**Materiale fornito**

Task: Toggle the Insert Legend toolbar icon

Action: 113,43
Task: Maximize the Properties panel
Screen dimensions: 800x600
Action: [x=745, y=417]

**Consegna**
Trascrivi fedelmente tutti i dati riportati sopra, riga per riga, senza modificare nulla.

**Risposta corretta**
Task: Toggle the Insert Legend toolbar icon

Action: 113,43
Task: Maximize the Properties panel
Screen dimensions: 800x600
Action: [x=745, y=417]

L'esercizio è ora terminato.